Tool selection matters. When connecting an AI assistant, you can configure which tools are exposed. For an AI doing code review, expose only the read tools. For a deployment agent, expose the deployment tools. Do not expose everything by default.

Rate limits still apply. Headless 360 calls the same Salesforce APIs you would call manually. Bulk data exports, mass record operations, and frequent metadata retrievals all count against your org’s API limits.

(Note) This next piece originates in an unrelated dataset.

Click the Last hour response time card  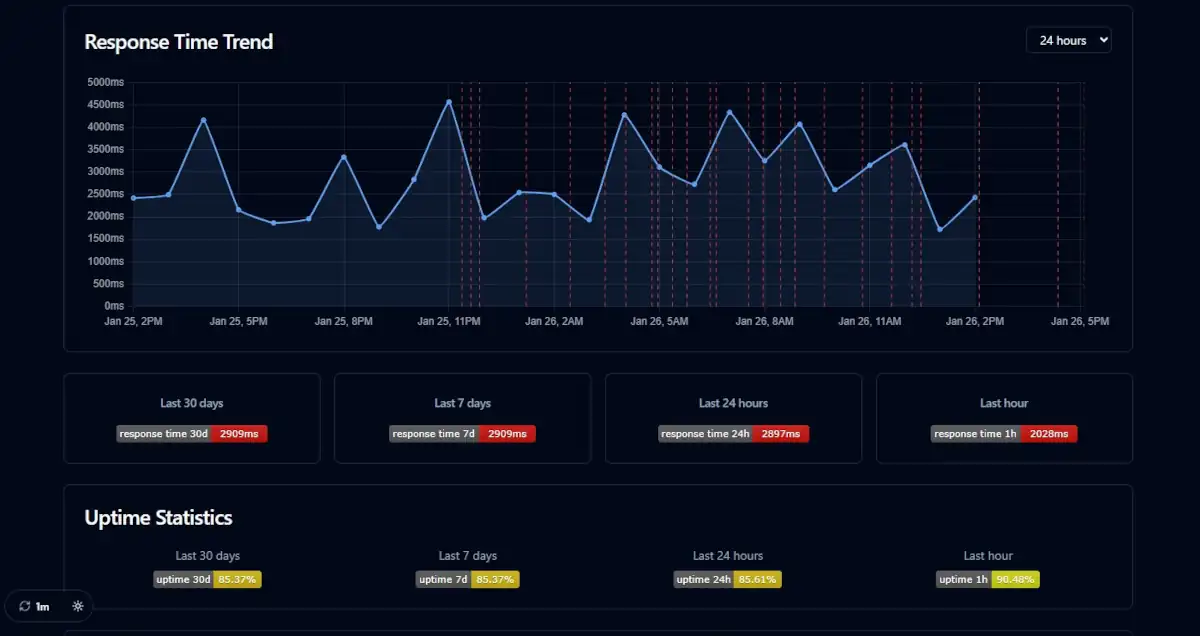click(x=1004, y=418)
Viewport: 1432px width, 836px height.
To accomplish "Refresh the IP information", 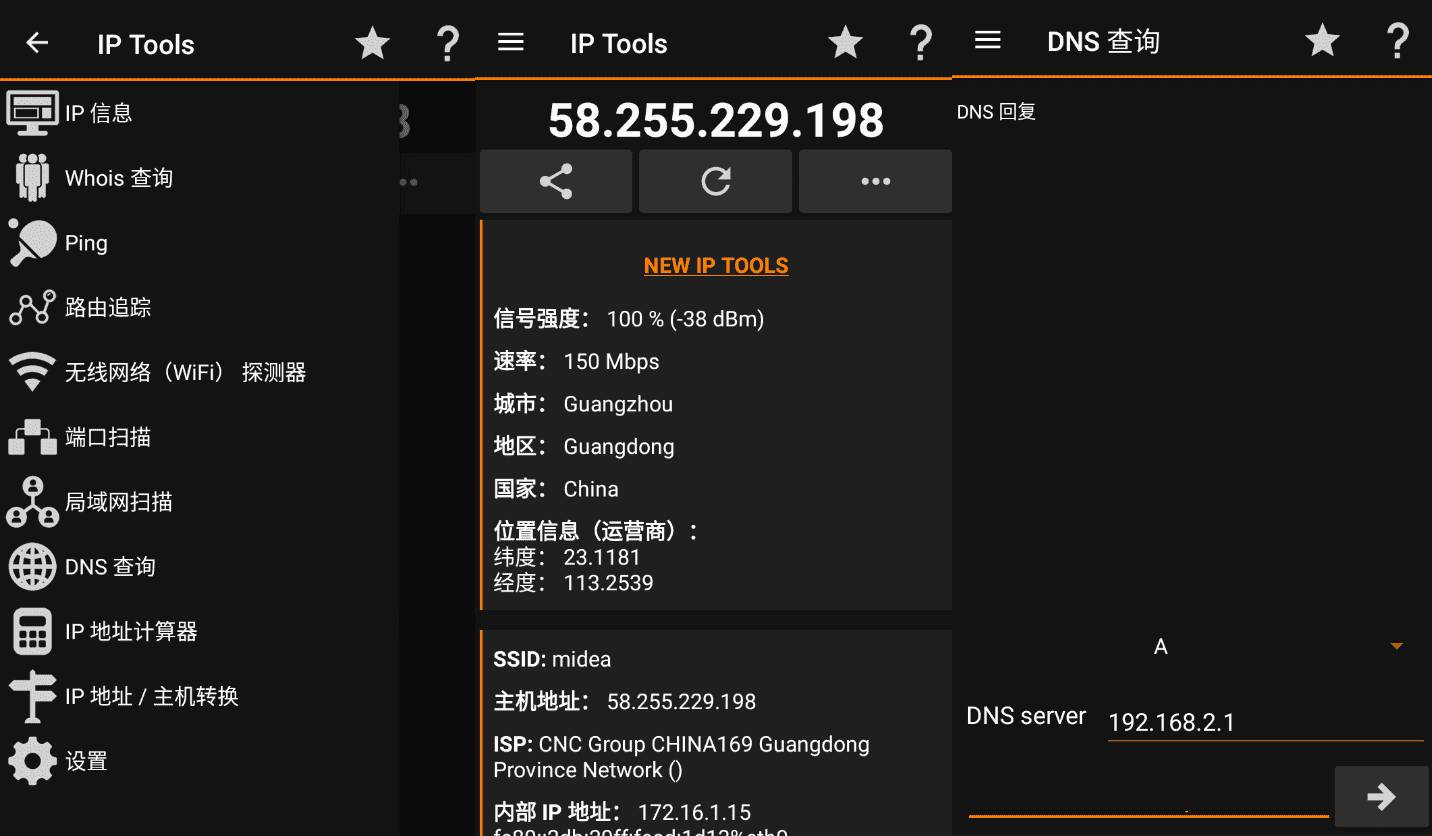I will pos(715,182).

Conclusion: Headless 360 Makes Salesforce a First-Class Programmatic Platform

Salesforce Headless 360 in Summer ’26 is a foundational shift in how developers and AI tools can interact with the platform. By exposing 60+ org operations as MCP tools, Salesforce is acknowledging that the future of development is agentic, programmatic, and browser-free.

If you are building AI-assisted workflows, investing in developer automation, or simply tired of the friction of browser-based Salesforce administration, Salesforce Headless 360 Summer ’26 is the feature to evaluate first. Set it up on your sandbox today and see how it fits into your team’s workflow.